## DIRECTIONS
Copy word for word everything from the line that contains "This screenshot has height=416, width=361." up to and including the last of the rows below, and leave out the pictures.

_ _ _ _

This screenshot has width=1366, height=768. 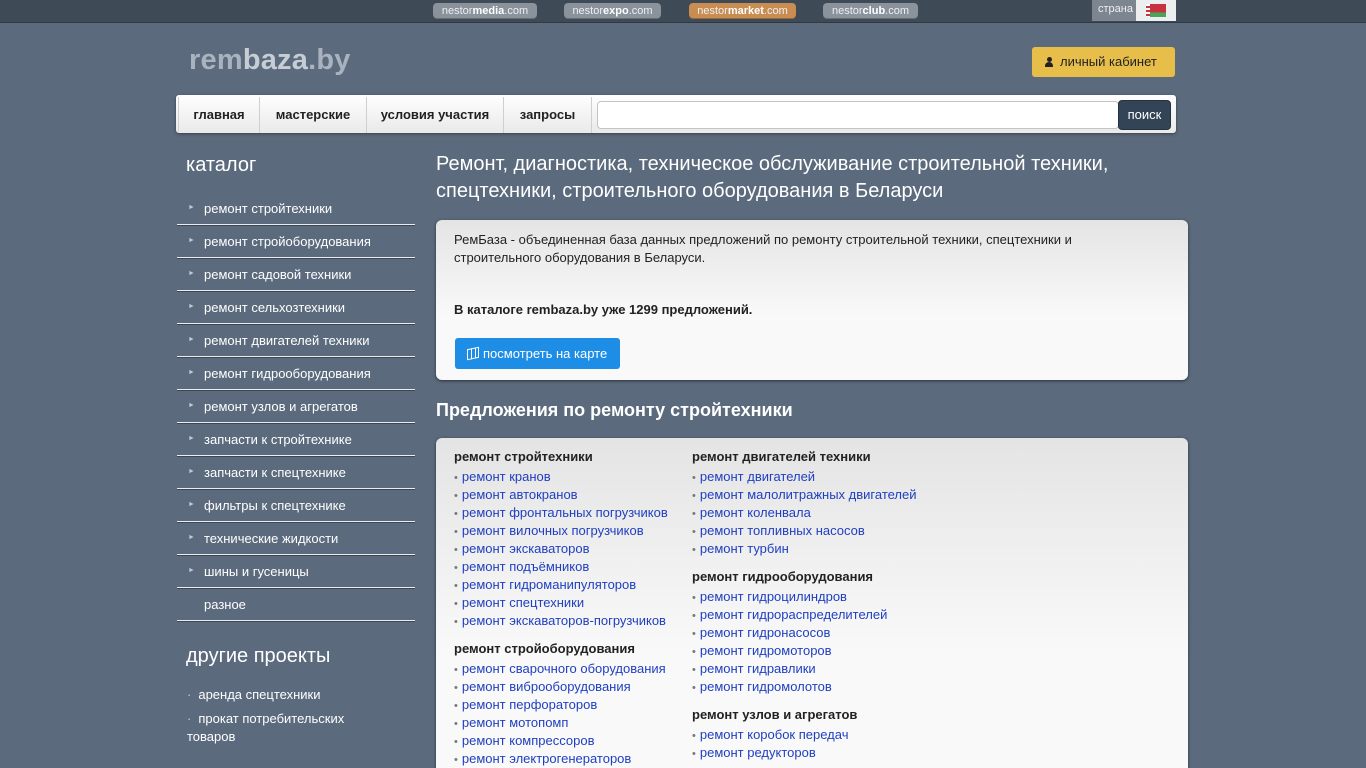 I want to click on nav-terms: условия участия, so click(x=436, y=115).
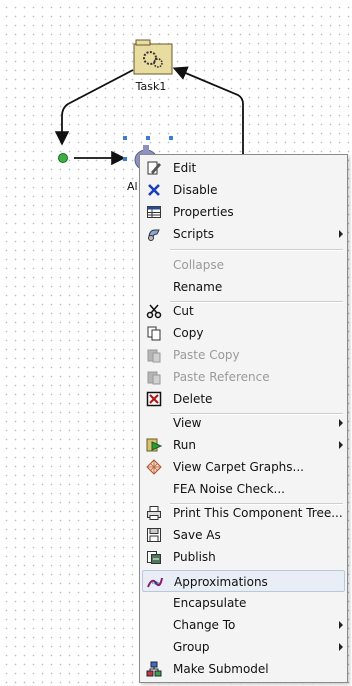  What do you see at coordinates (244, 311) in the screenshot?
I see `menu-item-cut: Cut` at bounding box center [244, 311].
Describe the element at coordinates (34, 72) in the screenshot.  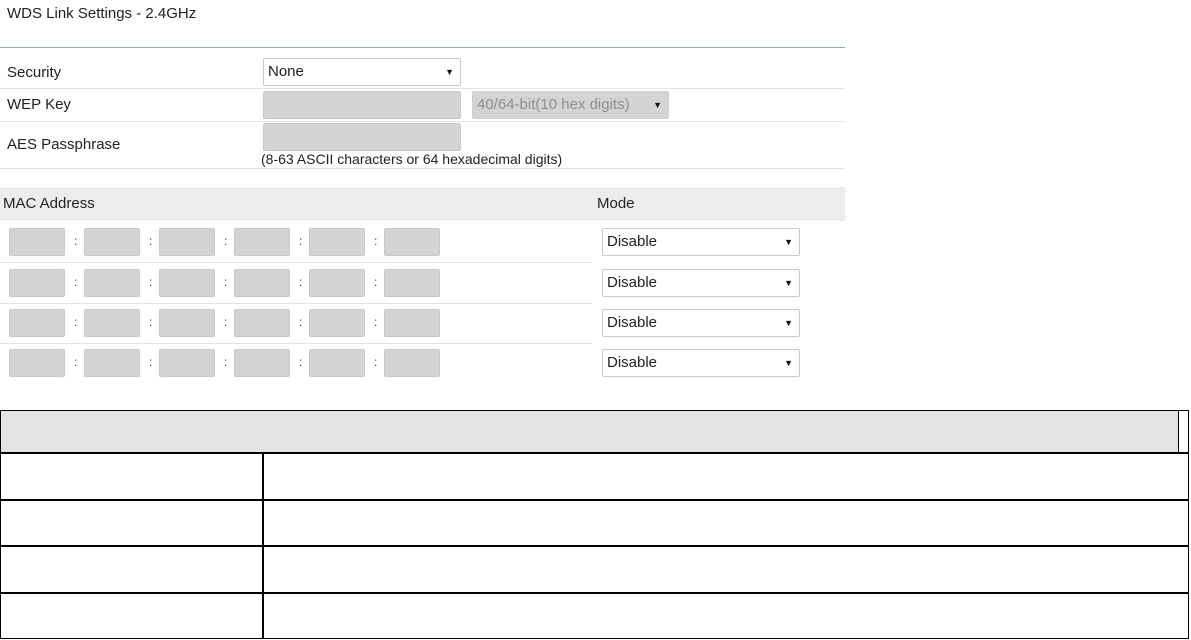
I see `security-label: Security` at that location.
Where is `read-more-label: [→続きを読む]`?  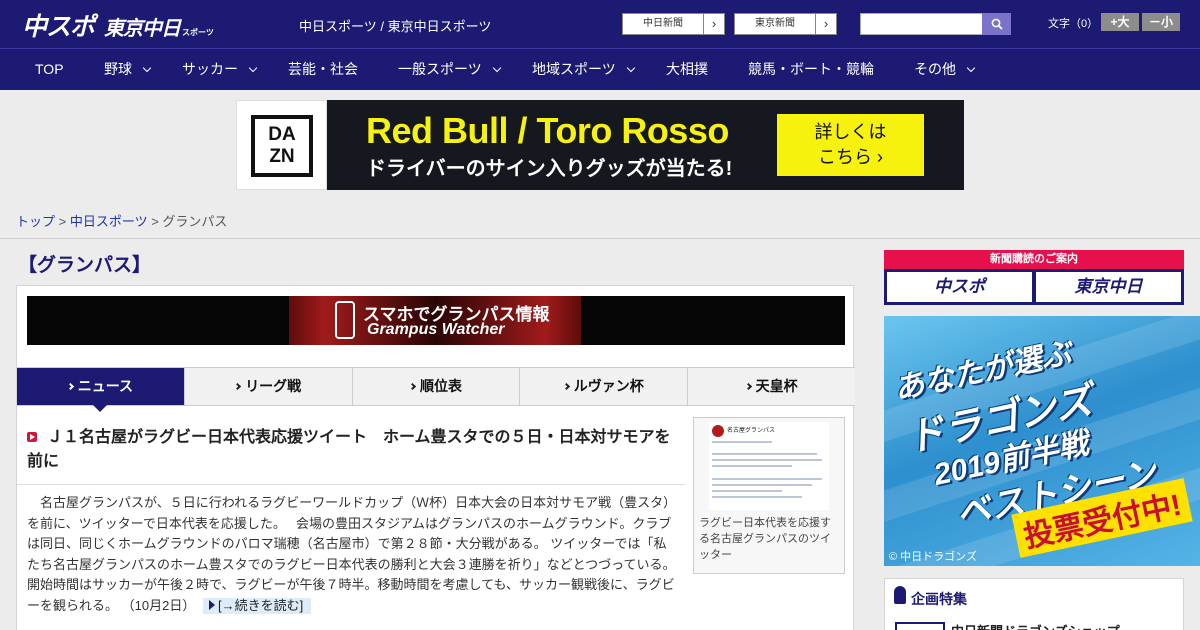 read-more-label: [→続きを読む] is located at coordinates (260, 605).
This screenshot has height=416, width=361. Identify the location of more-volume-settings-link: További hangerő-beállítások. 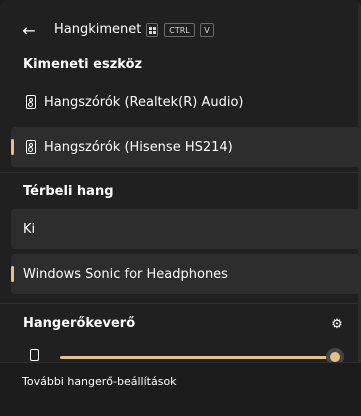
(100, 382).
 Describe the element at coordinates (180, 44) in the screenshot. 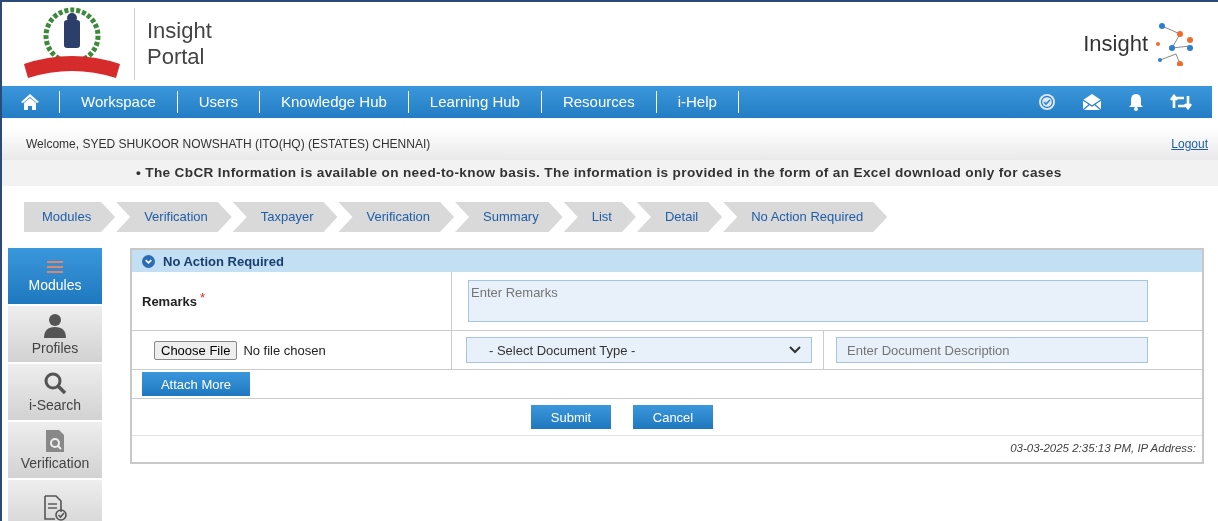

_ _ _ _

## RESULT OF THE EXERCISE
This screenshot has height=416, width=361. Identify the location of more-volume-settings-link: További hangerő-beállítások. 
(100, 382).
 Describe the element at coordinates (180, 44) in the screenshot. 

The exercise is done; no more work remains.